[Saved data entries]
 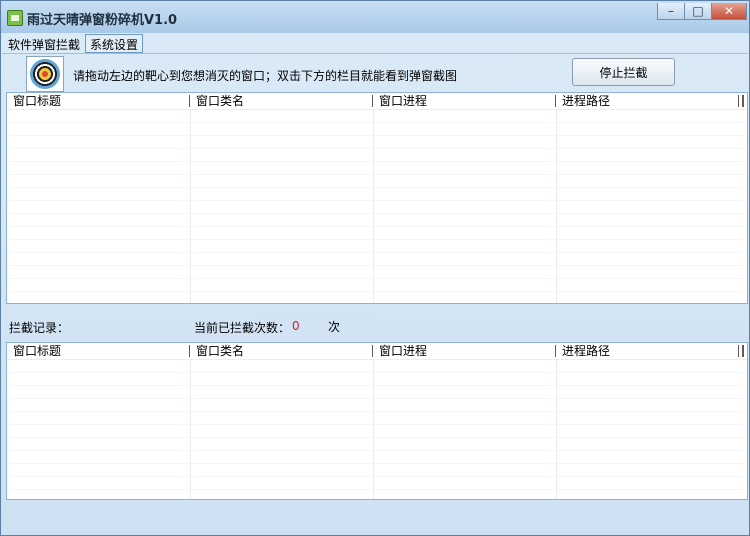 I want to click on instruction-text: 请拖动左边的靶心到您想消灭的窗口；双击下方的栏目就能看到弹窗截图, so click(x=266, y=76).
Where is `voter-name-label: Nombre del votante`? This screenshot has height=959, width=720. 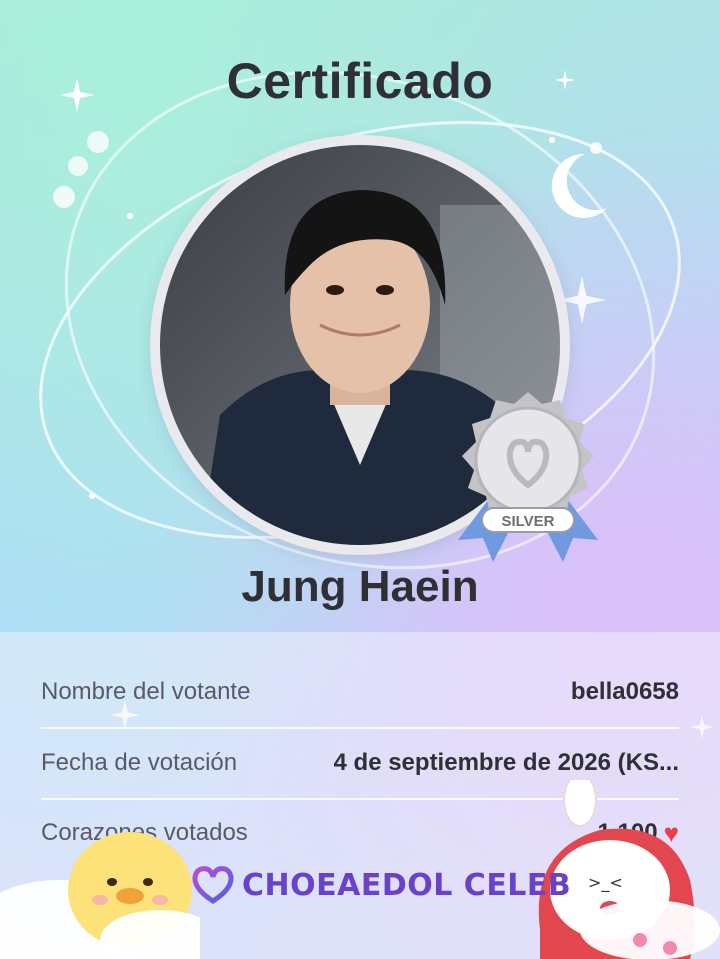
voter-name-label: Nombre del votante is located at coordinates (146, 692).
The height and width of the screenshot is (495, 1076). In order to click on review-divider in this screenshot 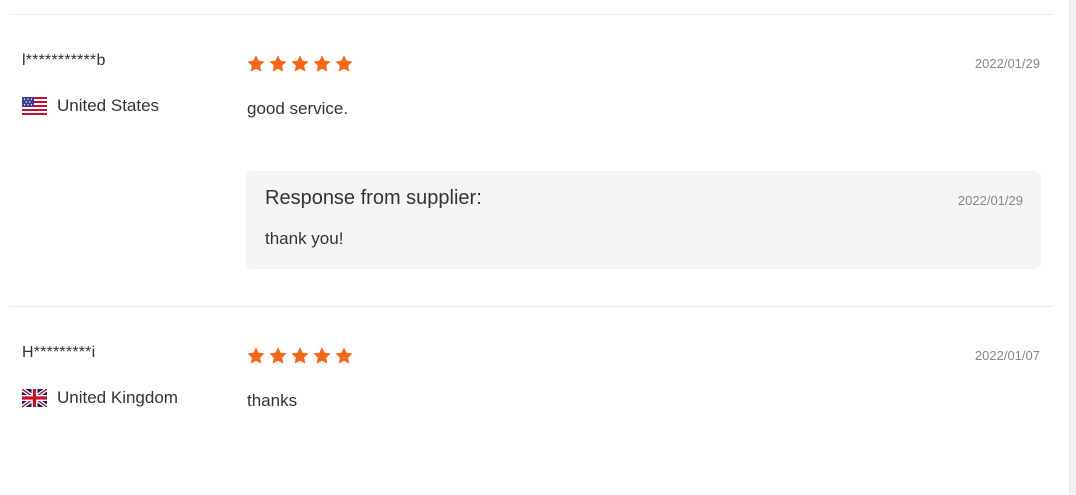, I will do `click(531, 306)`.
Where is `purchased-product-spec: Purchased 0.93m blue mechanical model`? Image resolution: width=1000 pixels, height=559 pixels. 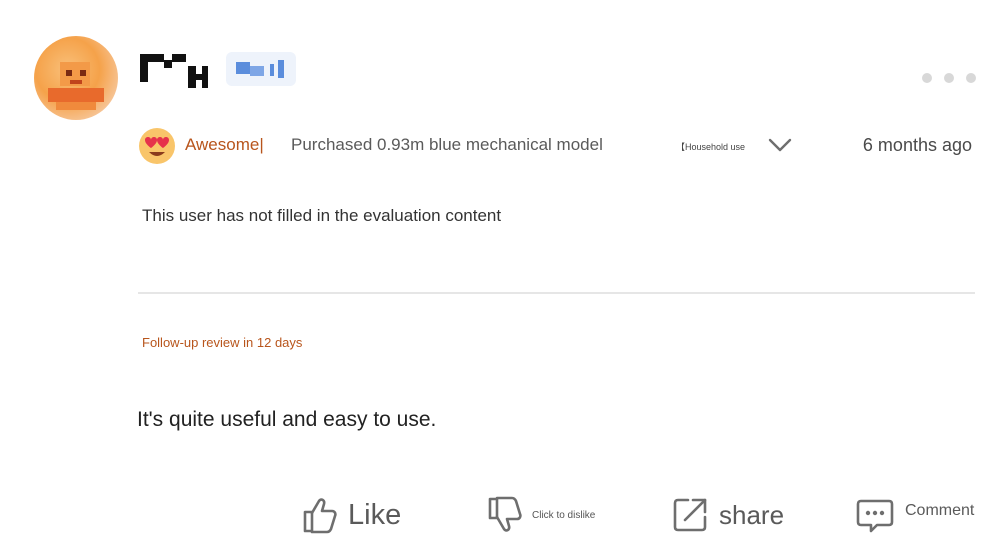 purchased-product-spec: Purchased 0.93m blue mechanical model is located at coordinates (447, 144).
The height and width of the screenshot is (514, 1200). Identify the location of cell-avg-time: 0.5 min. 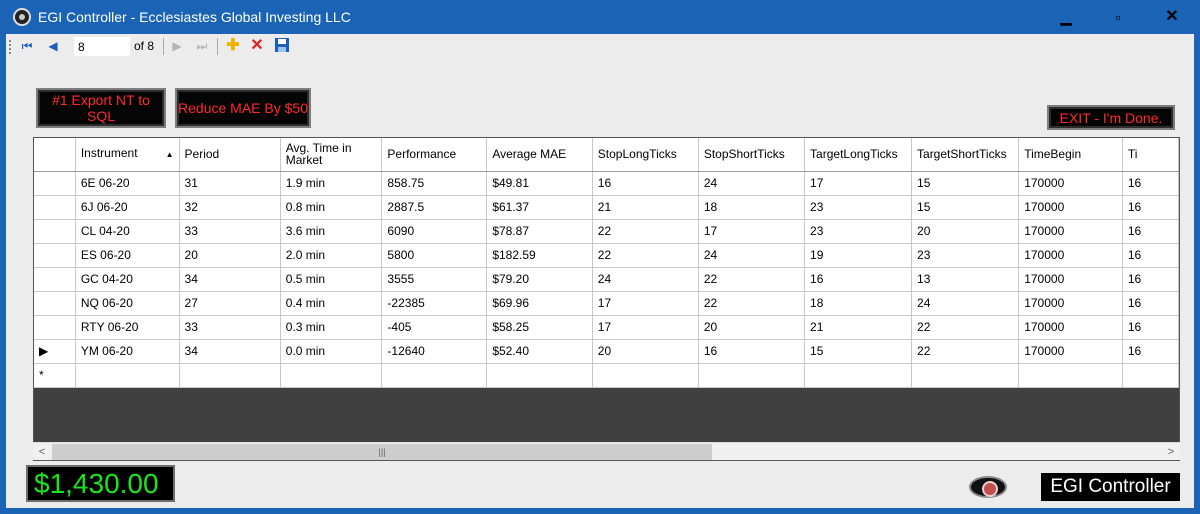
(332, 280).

What is needed:
Convert the lines from the one containing "The height and width of the screenshot is (514, 1200)." through the end of the records into a JSON list of strings, one string per line and no blank lines. Leave the pictures out.

Expected answer:
[
  "The height and width of the screenshot is (514, 1200). Identify the location of cell-avg-time: 0.5 min. ",
  "(332, 280)."
]